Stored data
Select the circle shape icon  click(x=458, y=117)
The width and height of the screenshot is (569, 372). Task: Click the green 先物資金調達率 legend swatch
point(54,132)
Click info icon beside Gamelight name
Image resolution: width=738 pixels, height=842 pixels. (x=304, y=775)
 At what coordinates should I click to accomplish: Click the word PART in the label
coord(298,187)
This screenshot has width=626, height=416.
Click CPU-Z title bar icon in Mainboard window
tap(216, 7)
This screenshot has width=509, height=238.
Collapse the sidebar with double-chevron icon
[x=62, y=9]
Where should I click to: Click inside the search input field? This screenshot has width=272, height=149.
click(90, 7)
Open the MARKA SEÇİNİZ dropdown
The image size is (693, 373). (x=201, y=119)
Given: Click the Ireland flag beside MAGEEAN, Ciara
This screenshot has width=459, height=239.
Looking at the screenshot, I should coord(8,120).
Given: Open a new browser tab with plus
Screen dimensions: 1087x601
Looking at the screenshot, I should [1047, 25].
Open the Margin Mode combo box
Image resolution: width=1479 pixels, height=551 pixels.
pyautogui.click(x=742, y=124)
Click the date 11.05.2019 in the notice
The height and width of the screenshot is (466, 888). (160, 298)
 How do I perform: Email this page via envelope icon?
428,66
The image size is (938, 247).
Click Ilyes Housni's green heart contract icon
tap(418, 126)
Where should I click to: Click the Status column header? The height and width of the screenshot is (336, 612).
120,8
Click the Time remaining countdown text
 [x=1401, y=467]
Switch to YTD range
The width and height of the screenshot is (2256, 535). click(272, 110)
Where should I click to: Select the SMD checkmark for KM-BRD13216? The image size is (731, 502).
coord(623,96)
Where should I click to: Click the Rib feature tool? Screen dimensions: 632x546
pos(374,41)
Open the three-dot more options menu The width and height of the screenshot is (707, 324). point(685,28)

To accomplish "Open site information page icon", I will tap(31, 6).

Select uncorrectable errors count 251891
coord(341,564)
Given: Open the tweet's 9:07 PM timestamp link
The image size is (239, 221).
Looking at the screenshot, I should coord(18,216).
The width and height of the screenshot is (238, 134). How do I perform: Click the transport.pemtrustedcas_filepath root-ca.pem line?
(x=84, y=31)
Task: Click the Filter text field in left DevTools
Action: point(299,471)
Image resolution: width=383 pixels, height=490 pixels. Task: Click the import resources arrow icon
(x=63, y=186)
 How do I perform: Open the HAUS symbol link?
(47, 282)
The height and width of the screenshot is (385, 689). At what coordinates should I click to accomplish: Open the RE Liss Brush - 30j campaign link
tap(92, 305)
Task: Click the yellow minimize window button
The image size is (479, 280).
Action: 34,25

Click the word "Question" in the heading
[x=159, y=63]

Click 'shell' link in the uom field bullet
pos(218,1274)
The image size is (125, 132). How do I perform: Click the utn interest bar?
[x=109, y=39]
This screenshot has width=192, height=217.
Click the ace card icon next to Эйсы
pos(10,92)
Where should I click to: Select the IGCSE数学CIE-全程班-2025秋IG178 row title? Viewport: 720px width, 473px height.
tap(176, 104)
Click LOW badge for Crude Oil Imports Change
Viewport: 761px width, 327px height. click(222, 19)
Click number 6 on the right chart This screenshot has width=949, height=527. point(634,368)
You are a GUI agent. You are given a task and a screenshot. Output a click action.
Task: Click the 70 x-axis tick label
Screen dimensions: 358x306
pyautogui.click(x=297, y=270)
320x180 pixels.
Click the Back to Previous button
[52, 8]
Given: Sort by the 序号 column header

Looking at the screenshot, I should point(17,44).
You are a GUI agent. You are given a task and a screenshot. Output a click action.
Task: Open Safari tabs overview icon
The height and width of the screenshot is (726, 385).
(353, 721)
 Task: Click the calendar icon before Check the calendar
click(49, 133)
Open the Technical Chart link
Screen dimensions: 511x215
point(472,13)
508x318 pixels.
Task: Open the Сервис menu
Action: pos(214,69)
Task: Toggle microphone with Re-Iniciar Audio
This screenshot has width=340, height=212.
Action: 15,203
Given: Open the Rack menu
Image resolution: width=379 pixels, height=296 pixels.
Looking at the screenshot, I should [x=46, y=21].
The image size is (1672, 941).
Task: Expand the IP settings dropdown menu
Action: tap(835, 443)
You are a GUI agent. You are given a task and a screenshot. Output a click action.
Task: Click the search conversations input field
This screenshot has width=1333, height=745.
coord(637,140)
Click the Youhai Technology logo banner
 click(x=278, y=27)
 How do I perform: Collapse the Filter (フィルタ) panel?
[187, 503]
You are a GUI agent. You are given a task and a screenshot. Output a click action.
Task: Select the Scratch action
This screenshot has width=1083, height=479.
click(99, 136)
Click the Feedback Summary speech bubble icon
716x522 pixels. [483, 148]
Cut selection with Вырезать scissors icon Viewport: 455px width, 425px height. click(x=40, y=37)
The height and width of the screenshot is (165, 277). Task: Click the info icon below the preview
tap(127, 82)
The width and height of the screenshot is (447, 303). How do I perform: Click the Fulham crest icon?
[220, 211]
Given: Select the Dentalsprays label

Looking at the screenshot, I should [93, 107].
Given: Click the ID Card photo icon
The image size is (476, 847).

**WHAT THE TASK ASKS:** All of the data above must be set down again exactly.

**RESPONSE:**
Select the circle shape icon  click(x=458, y=117)
The width and height of the screenshot is (569, 372). Task: Click the green 先物資金調達率 legend swatch
point(54,132)
Click info icon beside Gamelight name
Image resolution: width=738 pixels, height=842 pixels. (x=304, y=775)
 At what coordinates should I click to accomplish: Click the word PART in the label
coord(298,187)
This screenshot has width=626, height=416.
Click CPU-Z title bar icon in Mainboard window
tap(216, 7)
This screenshot has width=509, height=238.
Collapse the sidebar with double-chevron icon
[x=62, y=9]
Where should I click to: Click inside the search input field? This screenshot has width=272, height=149.
click(90, 7)
Open the MARKA SEÇİNİZ dropdown
The image size is (693, 373). (x=201, y=119)
Given: Click the Ireland flag beside MAGEEAN, Ciara
This screenshot has width=459, height=239.
Looking at the screenshot, I should coord(8,120).
Given: Open a new browser tab with plus
Screen dimensions: 1087x601
Looking at the screenshot, I should [1047, 25].
Open the Margin Mode combo box
Image resolution: width=1479 pixels, height=551 pixels.
pyautogui.click(x=742, y=124)
Click the date 11.05.2019 in the notice
The height and width of the screenshot is (466, 888). (160, 298)
 How do I perform: Email this page via envelope icon?
428,66
The image size is (938, 247).
Click Ilyes Housni's green heart contract icon
tap(418, 126)
Where should I click to: Click the Status column header? The height and width of the screenshot is (336, 612).
120,8
Click the Time remaining countdown text
 [x=1401, y=467]
Switch to YTD range
The width and height of the screenshot is (2256, 535). click(272, 110)
Where should I click to: Select the SMD checkmark for KM-BRD13216? The image size is (731, 502).
coord(623,96)
Where should I click to: Click the Rib feature tool? Screen dimensions: 632x546
pos(374,41)
Open the three-dot more options menu The width and height of the screenshot is (707, 324). point(685,28)

To accomplish "Open site information page icon", I will tap(31, 6).

Select uncorrectable errors count 251891
coord(341,564)
Given: Open the tweet's 9:07 PM timestamp link
The image size is (239, 221).
Looking at the screenshot, I should coord(18,216).
The width and height of the screenshot is (238, 134). How do I perform: Click the transport.pemtrustedcas_filepath root-ca.pem line?
(x=84, y=31)
Task: Click the Filter text field in left DevTools
Action: point(299,471)
Image resolution: width=383 pixels, height=490 pixels. Task: Click the import resources arrow icon
(x=63, y=186)
 How do I perform: Open the HAUS symbol link?
(47, 282)
The height and width of the screenshot is (385, 689). At what coordinates should I click to accomplish: Open the RE Liss Brush - 30j campaign link
tap(92, 305)
Task: Click the yellow minimize window button
The image size is (479, 280).
Action: 34,25

Click the word "Question" in the heading
[x=159, y=63]

Click 'shell' link in the uom field bullet
pos(218,1274)
The image size is (125, 132). How do I perform: Click the utn interest bar?
[x=109, y=39]
This screenshot has width=192, height=217.
Click the ace card icon next to Эйсы
pos(10,92)
Where should I click to: Select the IGCSE数学CIE-全程班-2025秋IG178 row title? Viewport: 720px width, 473px height.
tap(176, 104)
Click LOW badge for Crude Oil Imports Change
Viewport: 761px width, 327px height. click(222, 19)
Click number 6 on the right chart This screenshot has width=949, height=527. point(634,368)
You are a GUI agent. You are given a task and a screenshot. Output a click action.
Task: Click the 70 x-axis tick label
Screen dimensions: 358x306
pyautogui.click(x=297, y=270)
320x180 pixels.
Click the Back to Previous button
[52, 8]
Given: Sort by the 序号 column header

Looking at the screenshot, I should point(17,44).
You are a GUI agent. You are given a task and a screenshot. Output a click action.
Task: Open Safari tabs overview icon
The height and width of the screenshot is (726, 385).
(353, 721)
 Task: Click the calendar icon before Check the calendar
click(49, 133)
Open the Technical Chart link
Screen dimensions: 511x215
point(472,13)
508x318 pixels.
Task: Open the Сервис menu
Action: pos(214,69)
Task: Toggle microphone with Re-Iniciar Audio
This screenshot has width=340, height=212.
Action: 15,203
Given: Open the Rack menu
Image resolution: width=379 pixels, height=296 pixels.
Looking at the screenshot, I should [x=46, y=21].
The image size is (1672, 941).
Task: Expand the IP settings dropdown menu
Action: tap(835, 443)
You are a GUI agent. You are given a task and a screenshot. Output a click action.
Task: Click the search conversations input field
This screenshot has width=1333, height=745.
coord(637,140)
Click the Youhai Technology logo banner
 click(x=278, y=27)
 How do I perform: Collapse the Filter (フィルタ) panel?
[187, 503]
You are a GUI agent. You are given a task and a screenshot. Output a click action.
Task: Select the Scratch action
This screenshot has width=1083, height=479.
click(99, 136)
Click the Feedback Summary speech bubble icon
716x522 pixels. [483, 148]
Cut selection with Вырезать scissors icon Viewport: 455px width, 425px height. click(x=40, y=37)
The height and width of the screenshot is (165, 277). Task: Click the info icon below the preview
tap(127, 82)
The width and height of the screenshot is (447, 303). How do I perform: Click the Fulham crest icon?
[220, 211]
Given: Select the Dentalsprays label

Looking at the screenshot, I should [93, 107].
Given: Click the ID Card photo icon
The image size is (476, 847).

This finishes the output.